**WHAT YOU ARE ASKED TO DO**
Reproduce exactly the lines from the one containing "Task: Click the" through the end of the entries, including both. Drop the pictures.

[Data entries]
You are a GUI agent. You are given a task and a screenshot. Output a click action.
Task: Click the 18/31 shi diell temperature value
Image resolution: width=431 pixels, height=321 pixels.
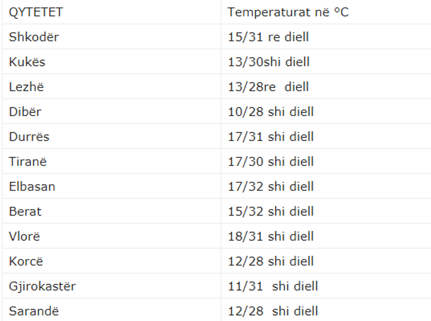coord(270,237)
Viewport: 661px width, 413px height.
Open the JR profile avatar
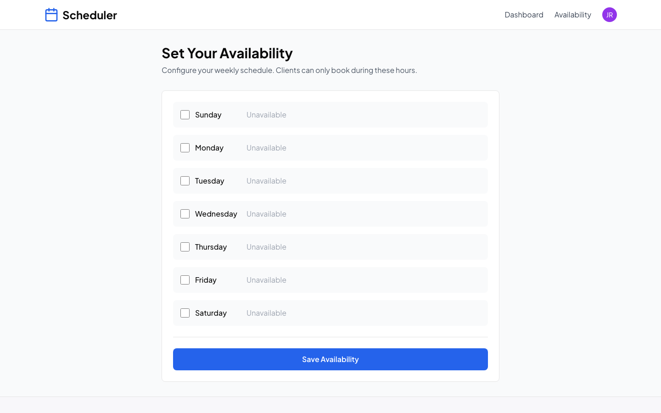[610, 15]
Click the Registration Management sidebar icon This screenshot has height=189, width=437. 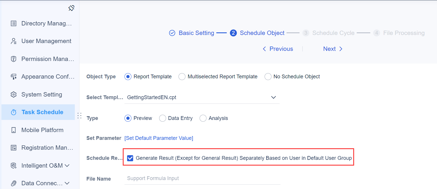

**TASK RESULT**
Task: Click the 18/31 shi diell temperature value
Image resolution: width=431 pixels, height=321 pixels.
coord(270,237)
Viewport: 661px width, 413px height.
Open the JR profile avatar
[610, 15]
Click the Registration Management sidebar icon This screenshot has height=189, width=437. 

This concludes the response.